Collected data
++++++++

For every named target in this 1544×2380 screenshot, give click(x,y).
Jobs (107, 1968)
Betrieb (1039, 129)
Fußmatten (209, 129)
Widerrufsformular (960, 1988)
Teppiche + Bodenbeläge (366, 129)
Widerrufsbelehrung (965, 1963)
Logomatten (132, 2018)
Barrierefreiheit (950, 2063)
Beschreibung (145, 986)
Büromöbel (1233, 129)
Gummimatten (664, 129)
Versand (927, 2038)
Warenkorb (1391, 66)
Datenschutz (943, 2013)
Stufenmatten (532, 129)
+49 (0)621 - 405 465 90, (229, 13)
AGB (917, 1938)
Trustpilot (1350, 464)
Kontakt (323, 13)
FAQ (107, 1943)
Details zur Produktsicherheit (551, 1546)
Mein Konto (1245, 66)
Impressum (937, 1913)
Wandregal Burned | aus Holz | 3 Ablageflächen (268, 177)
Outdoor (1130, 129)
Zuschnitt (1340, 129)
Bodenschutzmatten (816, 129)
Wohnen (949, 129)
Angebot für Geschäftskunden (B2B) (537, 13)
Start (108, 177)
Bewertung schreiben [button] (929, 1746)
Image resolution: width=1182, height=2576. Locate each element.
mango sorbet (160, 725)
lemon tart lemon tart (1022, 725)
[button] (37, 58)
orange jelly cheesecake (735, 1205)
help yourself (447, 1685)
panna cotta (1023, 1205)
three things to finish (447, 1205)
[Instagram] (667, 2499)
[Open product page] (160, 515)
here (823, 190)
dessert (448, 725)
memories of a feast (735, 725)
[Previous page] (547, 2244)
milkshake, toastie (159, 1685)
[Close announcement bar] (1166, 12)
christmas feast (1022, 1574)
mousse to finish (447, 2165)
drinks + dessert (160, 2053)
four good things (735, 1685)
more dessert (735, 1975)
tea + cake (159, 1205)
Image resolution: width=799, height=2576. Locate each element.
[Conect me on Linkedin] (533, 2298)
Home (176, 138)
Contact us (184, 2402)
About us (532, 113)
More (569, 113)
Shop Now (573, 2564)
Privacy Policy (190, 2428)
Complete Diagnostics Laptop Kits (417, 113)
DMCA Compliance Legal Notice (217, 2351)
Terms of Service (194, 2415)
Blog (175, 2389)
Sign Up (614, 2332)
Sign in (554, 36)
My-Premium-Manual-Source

++++++++

**EXERCISE DESCRIPTION**
What you return must match the data line for line.

**TASK OUTPUT**
For every named target in this 1544×2380 screenshot, give click(x,y).
Jobs (107, 1968)
Betrieb (1039, 129)
Fußmatten (209, 129)
Widerrufsformular (960, 1988)
Teppiche + Bodenbeläge (366, 129)
Widerrufsbelehrung (965, 1963)
Logomatten (132, 2018)
Barrierefreiheit (950, 2063)
Beschreibung (145, 986)
Büromöbel (1233, 129)
Gummimatten (664, 129)
Versand (927, 2038)
Warenkorb (1391, 66)
Datenschutz (943, 2013)
Stufenmatten (532, 129)
+49 (0)621 - 405 465 90, (229, 13)
AGB (917, 1938)
Trustpilot (1350, 464)
Kontakt (323, 13)
FAQ (107, 1943)
Details zur Produktsicherheit (551, 1546)
Mein Konto (1245, 66)
Impressum (937, 1913)
Wandregal Burned | aus Holz | 3 Ablageflächen (268, 177)
Outdoor (1130, 129)
Zuschnitt (1340, 129)
Bodenschutzmatten (816, 129)
Wohnen (949, 129)
Angebot für Geschäftskunden (B2B) (537, 13)
Start (108, 177)
Bewertung schreiben [button] (929, 1746)
Image resolution: width=1182, height=2576. Locate each element.
mango sorbet (160, 725)
lemon tart lemon tart (1022, 725)
[button] (37, 58)
orange jelly cheesecake (735, 1205)
help yourself (447, 1685)
panna cotta (1023, 1205)
three things to finish (447, 1205)
[Instagram] (667, 2499)
[Open product page] (160, 515)
here (823, 190)
dessert (448, 725)
memories of a feast (735, 725)
[Previous page] (547, 2244)
milkshake, toastie (159, 1685)
[Close announcement bar] (1166, 12)
christmas feast (1022, 1574)
mousse to finish (447, 2165)
drinks + dessert (160, 2053)
four good things (735, 1685)
more dessert (735, 1975)
tea + cake (159, 1205)
Image resolution: width=799, height=2576. Locate each element.
[Conect me on Linkedin] (533, 2298)
Home (176, 138)
Contact us (184, 2402)
About us (532, 113)
More (569, 113)
Shop Now (573, 2564)
Privacy Policy (190, 2428)
Complete Diagnostics Laptop Kits (417, 113)
DMCA Compliance Legal Notice (217, 2351)
Terms of Service (194, 2415)
Blog (175, 2389)
Sign Up (614, 2332)
Sign in (554, 36)
My-Premium-Manual-Source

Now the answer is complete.